» Problem statement:
Using the listing below, set down each line from the line containing "Our Staff & Products (101, 402)" through the line containing "Space Force Plans", both ends included, exactly and with nothing added.

START Data shown

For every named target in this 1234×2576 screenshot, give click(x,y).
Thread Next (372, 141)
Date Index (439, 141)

END Data shown
START Data shown

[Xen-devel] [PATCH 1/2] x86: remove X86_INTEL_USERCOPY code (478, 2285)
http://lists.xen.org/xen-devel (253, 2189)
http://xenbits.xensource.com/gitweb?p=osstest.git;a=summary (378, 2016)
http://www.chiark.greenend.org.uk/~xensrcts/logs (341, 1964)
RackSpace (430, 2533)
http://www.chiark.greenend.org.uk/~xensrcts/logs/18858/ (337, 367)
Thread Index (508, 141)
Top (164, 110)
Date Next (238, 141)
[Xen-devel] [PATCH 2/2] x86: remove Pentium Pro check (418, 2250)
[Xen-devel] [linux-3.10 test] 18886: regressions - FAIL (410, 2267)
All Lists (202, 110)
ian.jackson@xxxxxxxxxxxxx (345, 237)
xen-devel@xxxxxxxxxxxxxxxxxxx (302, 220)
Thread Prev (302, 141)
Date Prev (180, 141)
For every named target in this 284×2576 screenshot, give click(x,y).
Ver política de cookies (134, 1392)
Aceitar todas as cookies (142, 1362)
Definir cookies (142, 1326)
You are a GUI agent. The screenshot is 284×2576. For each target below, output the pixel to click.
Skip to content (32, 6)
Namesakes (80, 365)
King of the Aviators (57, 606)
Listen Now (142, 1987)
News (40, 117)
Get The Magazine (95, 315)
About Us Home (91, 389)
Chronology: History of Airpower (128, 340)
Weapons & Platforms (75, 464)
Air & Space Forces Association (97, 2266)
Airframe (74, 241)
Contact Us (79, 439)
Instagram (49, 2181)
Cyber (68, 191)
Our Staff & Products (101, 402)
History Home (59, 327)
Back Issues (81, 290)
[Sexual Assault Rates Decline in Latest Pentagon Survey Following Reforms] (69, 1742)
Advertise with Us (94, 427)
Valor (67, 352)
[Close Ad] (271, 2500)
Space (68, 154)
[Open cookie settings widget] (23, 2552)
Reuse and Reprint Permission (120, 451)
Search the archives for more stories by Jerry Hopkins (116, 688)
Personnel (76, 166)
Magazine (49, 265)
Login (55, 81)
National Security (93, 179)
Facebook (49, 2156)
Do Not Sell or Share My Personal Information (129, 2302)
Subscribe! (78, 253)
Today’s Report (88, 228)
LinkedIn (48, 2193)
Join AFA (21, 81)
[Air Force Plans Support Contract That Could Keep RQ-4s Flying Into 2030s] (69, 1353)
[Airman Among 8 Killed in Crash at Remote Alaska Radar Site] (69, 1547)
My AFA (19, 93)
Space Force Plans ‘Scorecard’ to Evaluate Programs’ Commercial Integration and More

END Data shown
START Data shown

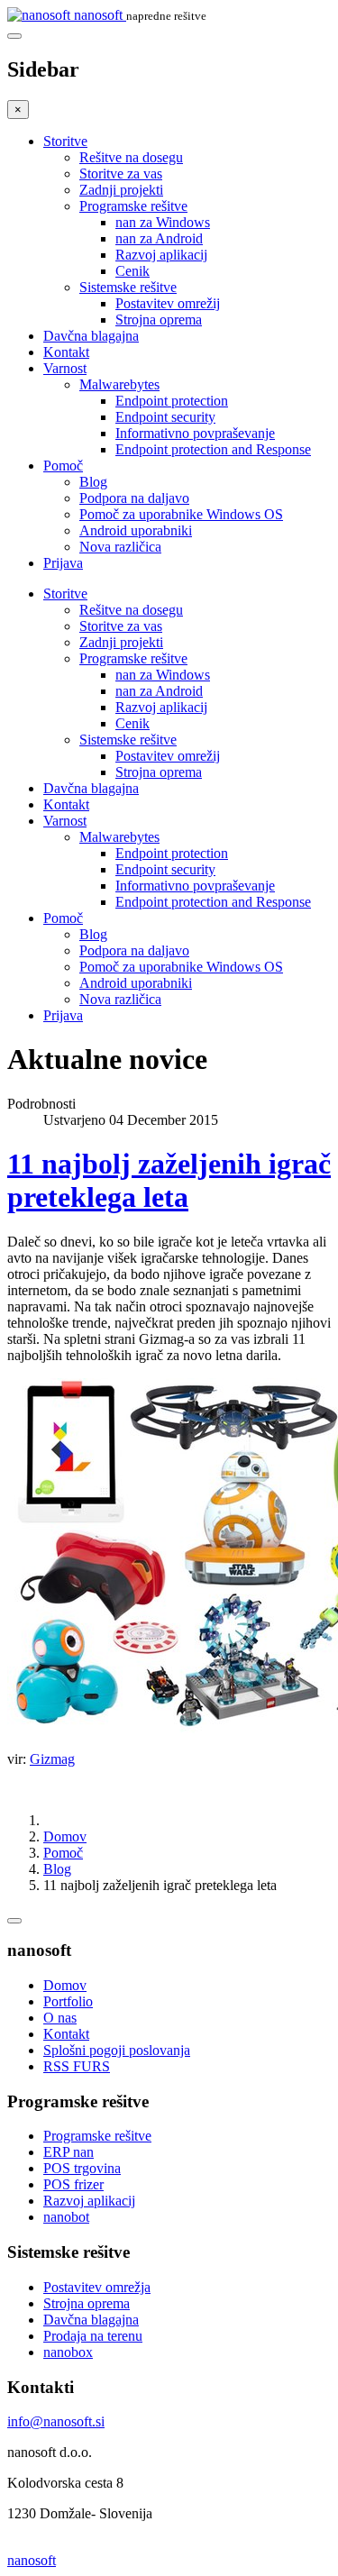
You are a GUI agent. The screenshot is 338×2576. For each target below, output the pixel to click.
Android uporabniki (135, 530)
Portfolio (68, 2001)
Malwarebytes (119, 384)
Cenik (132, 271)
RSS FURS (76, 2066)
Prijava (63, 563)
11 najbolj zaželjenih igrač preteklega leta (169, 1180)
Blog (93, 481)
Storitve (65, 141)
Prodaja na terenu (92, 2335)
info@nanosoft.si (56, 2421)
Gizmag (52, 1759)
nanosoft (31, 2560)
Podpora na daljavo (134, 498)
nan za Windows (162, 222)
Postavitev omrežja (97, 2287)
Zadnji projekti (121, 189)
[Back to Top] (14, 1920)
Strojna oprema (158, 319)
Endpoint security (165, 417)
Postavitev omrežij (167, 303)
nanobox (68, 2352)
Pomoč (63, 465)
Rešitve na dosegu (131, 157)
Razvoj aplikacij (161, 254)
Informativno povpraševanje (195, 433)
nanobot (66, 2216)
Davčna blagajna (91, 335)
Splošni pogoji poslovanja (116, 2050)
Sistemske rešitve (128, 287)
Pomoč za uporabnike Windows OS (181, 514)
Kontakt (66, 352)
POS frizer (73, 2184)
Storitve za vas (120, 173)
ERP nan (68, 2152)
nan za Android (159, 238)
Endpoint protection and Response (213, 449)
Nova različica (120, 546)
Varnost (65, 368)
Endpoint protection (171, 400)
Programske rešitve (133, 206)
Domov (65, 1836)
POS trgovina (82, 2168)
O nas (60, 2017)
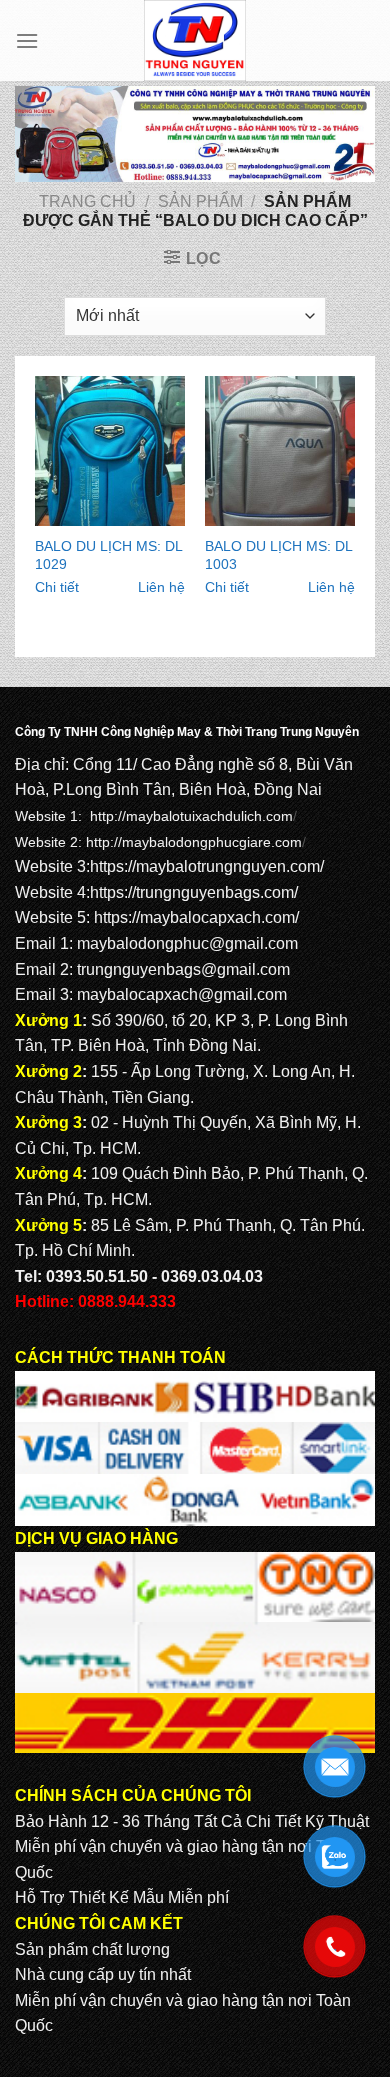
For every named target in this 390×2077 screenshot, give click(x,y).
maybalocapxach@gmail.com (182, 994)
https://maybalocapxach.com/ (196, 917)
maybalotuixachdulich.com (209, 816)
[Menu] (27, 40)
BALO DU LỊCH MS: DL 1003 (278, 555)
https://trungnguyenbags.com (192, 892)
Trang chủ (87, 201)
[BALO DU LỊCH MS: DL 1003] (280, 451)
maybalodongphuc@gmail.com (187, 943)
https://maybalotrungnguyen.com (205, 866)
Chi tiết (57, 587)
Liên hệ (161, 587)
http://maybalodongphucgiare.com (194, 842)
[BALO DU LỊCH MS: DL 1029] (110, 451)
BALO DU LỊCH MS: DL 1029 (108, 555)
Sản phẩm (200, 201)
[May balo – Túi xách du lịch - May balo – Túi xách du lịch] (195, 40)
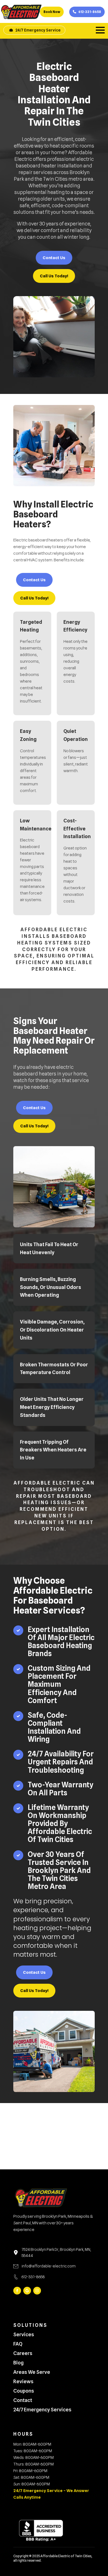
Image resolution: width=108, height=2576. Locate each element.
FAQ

END Data shown

» Your solution:
Our Staff & Products (101, 402)
History Home (59, 327)
Back Issues (81, 290)
[Sexual Assault Rates Decline in Latest Pentagon Survey Following Reforms] (69, 1742)
Advertise with Us (94, 427)
Valor (67, 352)
[Close Ad] (271, 2500)
Space (68, 154)
[Open cookie settings widget] (23, 2552)
Reuse and Reprint Permission (120, 451)
Search the archives for more stories by Jerry Hopkins (116, 688)
Personnel (76, 166)
Magazine (49, 265)
Login (55, 81)
National Security (93, 179)
Facebook (49, 2156)
Do Not Sell or Share My Personal Information (129, 2302)
Subscribe! (78, 253)
Today’s Report (88, 228)
LinkedIn (48, 2193)
Join AFA (21, 81)
[Air Force Plans Support Contract That Could Keep RQ-4s Flying Into 2030s] (69, 1353)
[Airman Among 8 Killed in Crash at Remote Alaska Radar Site] (69, 1547)
My AFA (19, 93)
Space Force Plans ‘Scorecard’ to Evaluate Programs’ Commercial Integration and More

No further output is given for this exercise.